With the two students I was allowed to have in class today, I talked with them about this, and their grades.  It sparked a fire for the morning, but soon, them trying to improve died out, just like every fire eventually will.  Where is the gas when you need it?  With two students, you would think the day would be easy.  Follow your plans,  but only feed 2 mouths instead of 5.  Thats less than half a days work really!  But when it is to a class which is failing as a whole, it is hard to teach.  Do I go ahead with these two boys, which happen to be the best students I have as far as grades, and just leave the others, giving them no chance to do well at a test, which will eventually slaughter their grades even more?  Or do I mess around all day with these two, making it look like I don't care about my job to everyone in the office?  It is a hard predicament to actually find a good answer to.  It is tough.  Real tough!
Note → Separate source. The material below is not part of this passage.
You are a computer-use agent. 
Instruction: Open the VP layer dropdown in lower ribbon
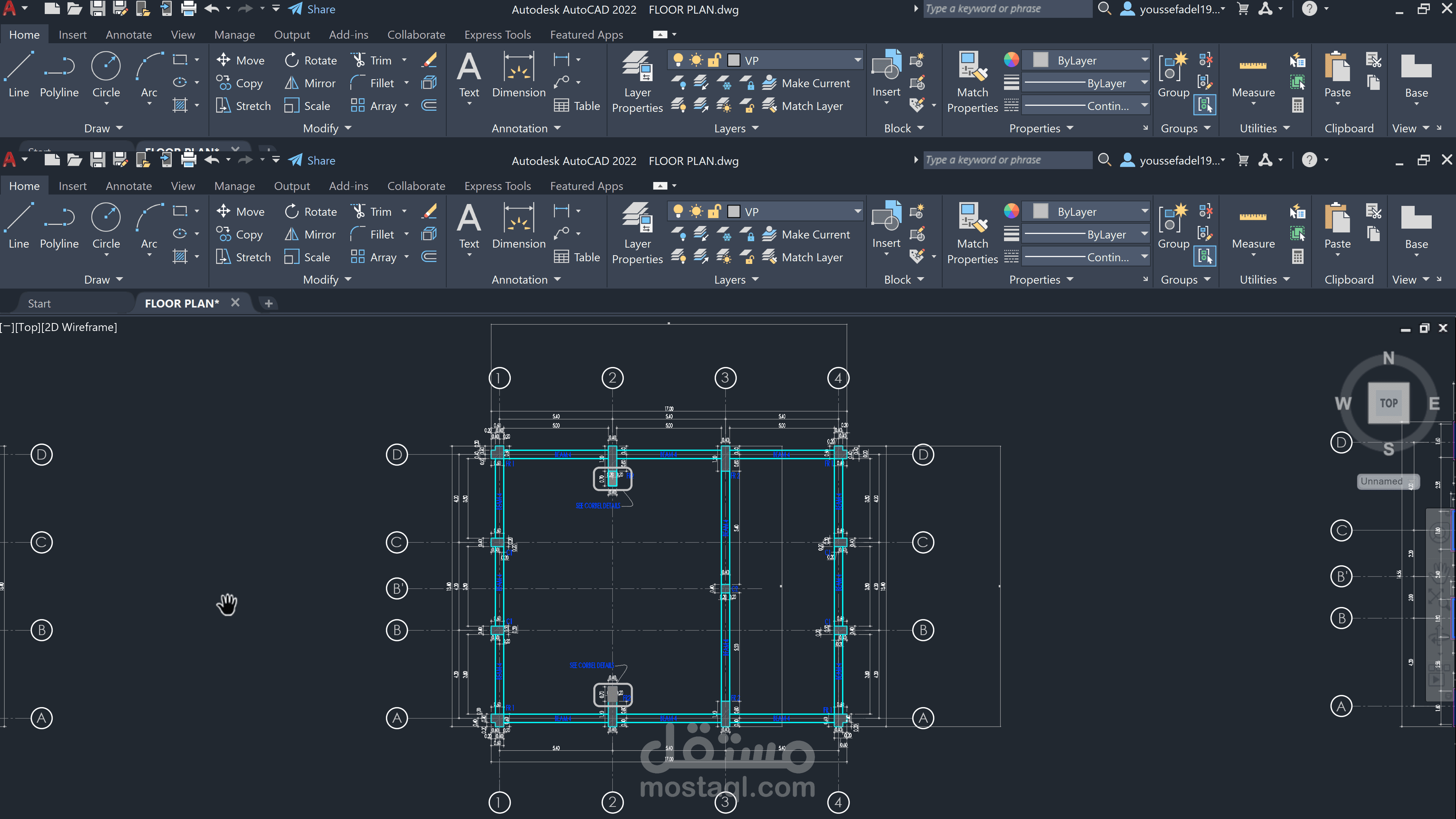pyautogui.click(x=857, y=212)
They made up the decision for me, however.  They decided to be bad students all day, which made it easy for me to just load on the homework and punishment lines that they have to write, which is now a ticket into my room.  The lines not done, they will just join their buddies at home tomorrow.  Sounds fun for me right?  Well, how do I then try to help improve these grades?  They don't care if they have to stay home, because it is a day off.  However, I'm still at school, dropping their grades, looking like the bad guy that is out to get them.  (You may be saying, but it is the child's fault.  Exactly.  You are correct.  That is, until it is your child in my classroom, then, this story becomes hogwash and I'm the bad guy! Exactly!)  This is what I am worried about!  Which then gets the administration involved, making me have meetings in which I show them all the work these boys have turned in, which is nothing.  I have nothing to show for it, which means I haven't assigned homework, making it look like I have not been taking the job seriously!  Gotta love the domino effect.  
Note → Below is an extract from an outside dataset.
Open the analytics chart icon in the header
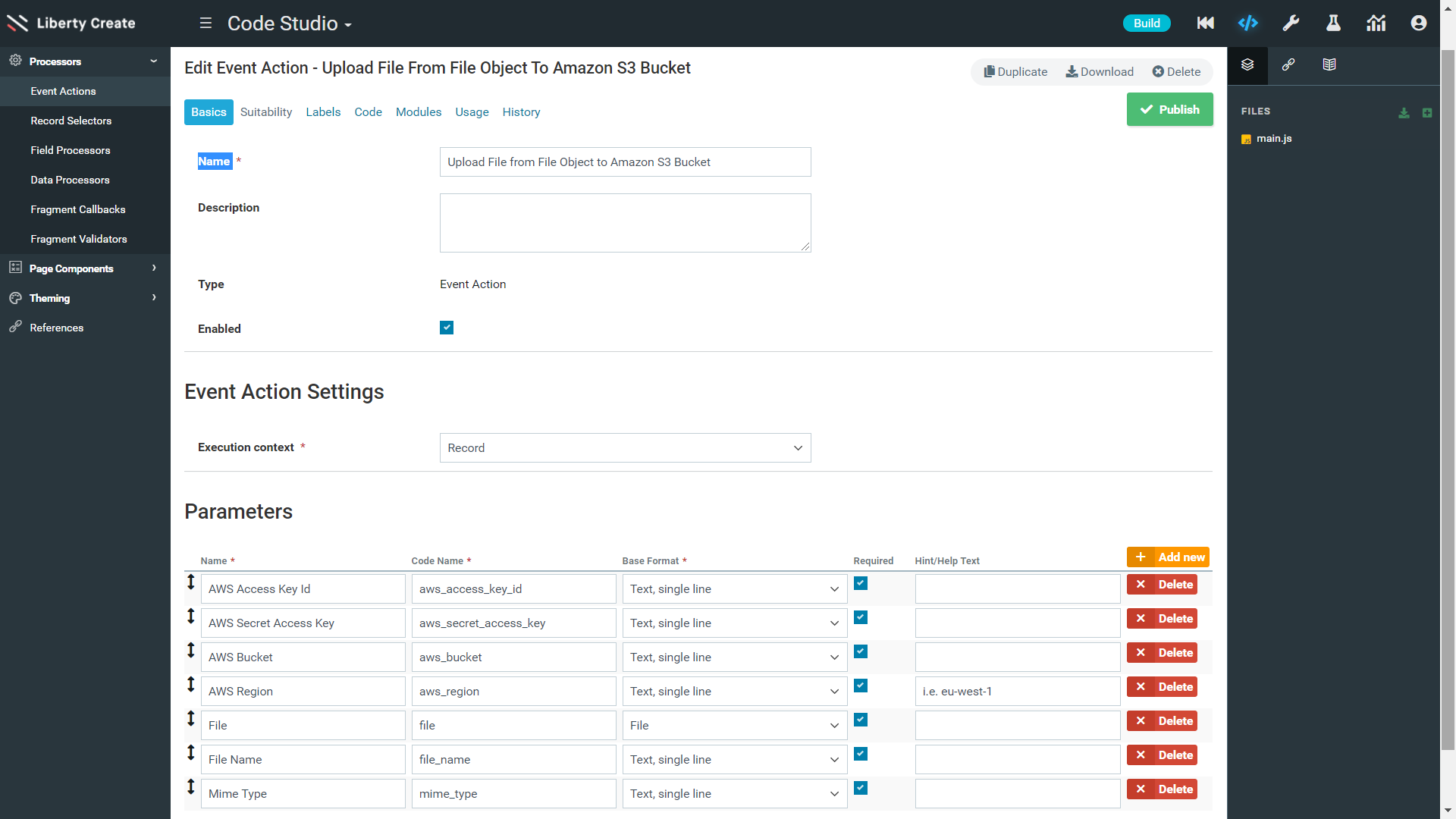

But I must remember, on the fourth day, God separated the night from the day, and it was good.  And it IS good!  The nights let us get these bad thoughts of failure out of your mind, and let the sunlight, or day, be a new beginning.  Tomorrow is a new day!  (Now, I just wish that God would have spent that seventh day creating a remote control that could control children.  My life would be perfect then!)

1 comment:

  1. I think Brenda wanted that remote control many times when she was raising her three boys (won't mention any names!)